[tdwg-humboldt] Inferring non-detection of target taxa of presence-only data using Humboldt Extension | Test dataset with updated terms good to go

Sun Aug 13 16:16:17 UTC 2023

Hi Rob,
Thanks for these comments.
I agree the eco:isLeastSpecificTargetCategoryQuantityInclusive is quite a terrible name but we reached to that name because we took 2 main things under consideration:

  *   it is needed to understand how to treat dwc:organismQuantity and dwc:organismQuantityType. So we thought Quantity should be there
  *   and it allows for multiple target categories (e.g., taxonomic ranks within a higher rank or different life stages for the same species) so thats why we left it quite open...
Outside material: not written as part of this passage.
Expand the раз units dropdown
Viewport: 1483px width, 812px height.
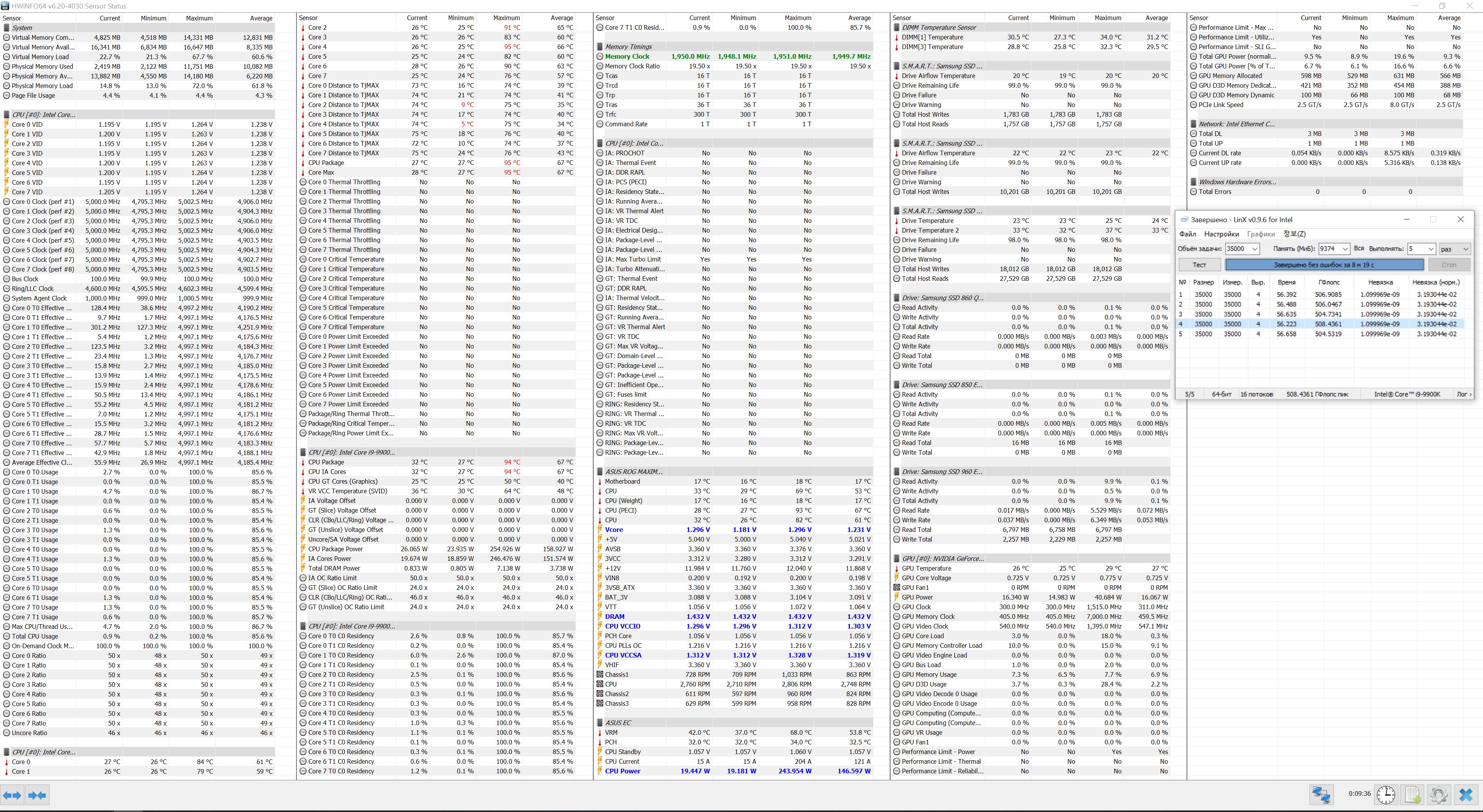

Regarding your larger question, this is a very interesting comment and I think we should cover this in the User Guide<https://docs.google.com/document/d/1rX4m94rtZDR_8iIe3RvRnNYKDJcmSX3ii4S5hCznEA0/edit>. My initial thought is that the extended measurements or facts extension (emof) could be useful here. Also, I think you are allowed to include your own terms when using the IPT, but I am not sure.

Best!

Yani
[https://lh3.googleusercontent.com/docs/AOD9vFpqo6Fpc-BS60ivUQu2xD0bLOTXzZsfnumIZfQXlIYGZo-VZcaDpxOavvAkD60uk3PARLzqvtBVN-HgqCd5D4nOGrOzZCUQ1vMjk-6Rs7Nz=w1200-h630-p]<https://docs.google.com/document/d/1rX4m94rtZDR_8iIe3RvRnNYKDJcmSX3ii4S5hCznEA0/edit>
Humboldt Extension for ecological inventories User Guide<https://docs.google.com/document/d/1rX4m94rtZDR_8iIe3RvRnNYKDJcmSX3ii4S5hCznEA0/edit>
Humboldt Extension for Ecological Inventories: User Guide Date modified: 2023-05-11 Part of TDWG Standard: Not part of any standard Abstract: This user guide provides information and examples showing how to use the Humboldt Extension for Ecological Inventories ("eco") to extend Darwin Core Even...
docs.google.com

________________________________
From: tdwg-humboldt <tdwg-humboldt-bounces at lists.tdwg.org> on behalf of Rob Stevenson <rdstevenson10 at gmail.com>
Sent: Friday, August 11, 2023 6:14 PM
To: Humboldt Core TG <tdwg-humboldt at lists.tdwg.org>
Cc: wmh6 at cornell.edu <wmh6 at cornell.edu>
Subject: Re: [tdwg-humboldt] Inferring non-detection of target taxa of presence-only data using Humboldt Extension | Test dataset with updated terms good to go

Thanks for the documents Ming and Yani. It is nice to see the continued progress.  Sorry I am not able to join this week's meeting.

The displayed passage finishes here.